▸ Work instructions: Can you retype the part of the piece on growing up in China that begins at "They instill in" and stops after "human capital policies.", keeping every word and punctuation mark unchanged?

▸ Article:

◆ ◆ ◆ ◆ ◆

NYTimes: Let’s say you were born in China. You’re an only child. You have two parents and four grandparents doting on you. Sometimes they even call you a spoiled little emperor.

They instill in you the legacy of Confucianism, especially the values of hierarchy and hard work. They send you off to school. You learn that it takes phenomenal feats of memorization to learn the Chinese characters. You become shaped by China’s intense human capital policies.

You quickly understand what a visitor understands after dozens of conversations: that today’s China is a society obsessed with talent, and that the Chinese ruling elite recruits talent the way the N.B.A. does — rigorously, ruthless, in a completely elitist manner.

As you rise in school, you see that to get into an elite university, you need to ace the exams given at the end of your senior year. Chinese students have been taking exams like this for more than 1,000 years.

The exams don’t reward all mental skills. They reward the ability to work hard and memorize things. Your adolescence is oriented around those exams — the cram seminars, the hours of preparation.

◆ ◆ ◆ ◆ ◆

▸ Given material:

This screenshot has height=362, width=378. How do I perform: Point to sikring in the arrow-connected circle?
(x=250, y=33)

◆ ◆ ◆ ◆ ◆

▸ Solution for this task:
They instill in you the legacy of Confucianism, especially the values of hierarchy and hard work. They send you off to school. You learn that it takes phenomenal feats of memorization to learn the Chinese characters. You become shaped by China’s intense human capital policies.